Detailed description
Figure 8: True distributions of sample proportions \(\hat{P}\) for observations from the \(\mathrm{Bi}(100,p)\) distribution, for various values of \(p\).
Detailed description
Figure 9: Normal distributions with means and standard deviations corresponding to those of the distributions of sample proportions in figure 8.
The nine Normal distributions shown in figure 9 have means and standard deviations corresponding to those of the distributions of sample proportions in figure 8. For example, the top-left panel in figure 8 shows the distribution of \(\hat{P}\) for \(n=100\) and \(p=0.1\), so \(\mathrm{E}(\hat{P}) = p = 0.1\) and \(\mathrm{sd}(\hat{P}) = \sqrt{\frac{p(1-p)}{n}} = 0.03\). Hence, the top-left Normal distribution in figure 9 has mean \(\mu = 0.1\) and standard deviation \(\sigma = 0.03\).
These two figures illustrate how the distribution of sample proportions can be approximated by a Normal distribution for large sample sizes.

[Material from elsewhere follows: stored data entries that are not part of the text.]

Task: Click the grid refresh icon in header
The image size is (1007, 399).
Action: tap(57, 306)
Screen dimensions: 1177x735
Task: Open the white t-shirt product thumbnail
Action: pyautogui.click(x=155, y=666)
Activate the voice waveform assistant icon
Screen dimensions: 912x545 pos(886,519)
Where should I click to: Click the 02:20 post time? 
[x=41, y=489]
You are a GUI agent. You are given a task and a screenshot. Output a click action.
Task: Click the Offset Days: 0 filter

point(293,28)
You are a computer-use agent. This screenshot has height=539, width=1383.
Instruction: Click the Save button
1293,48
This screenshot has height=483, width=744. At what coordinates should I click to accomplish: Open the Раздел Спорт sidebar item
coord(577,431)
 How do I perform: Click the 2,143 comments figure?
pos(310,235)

figure 10 shows the distribution of sample proportions based on \(n=1000\) and \(p=0.5\). Here we see an even closer approximation to 'continuity' and a Normal distribution. Again, the distribution cannot actually be Normal, because the proportions can only take discrete values. But consider how close together the discrete values now are, when \(n\) is so large. The gaps between the spikes (representing the probabilities) are only 0.001 apart, because the proportions can take values such as \(0.500, 0.501, 0.502, \dots\). So the appearance of a Normal distribution is stronger than any of the examples we have seen for smaller sample sizes.
Detailed description
Figure 10: Distribution of the sample proportion \(\hat{P}\) from the \(\mathrm{Bi}(1000,0.5)\) distribution.
The Normal approximation described here is used later, when we obtain an approximate confidence interval for the unknown \(p\), based on an observation from the binomial distribution \(\mathrm{Bi}(n,p)\), for large \(n\). Before getting to the practicalities, however, we consider some very important general ideas about confidence intervals.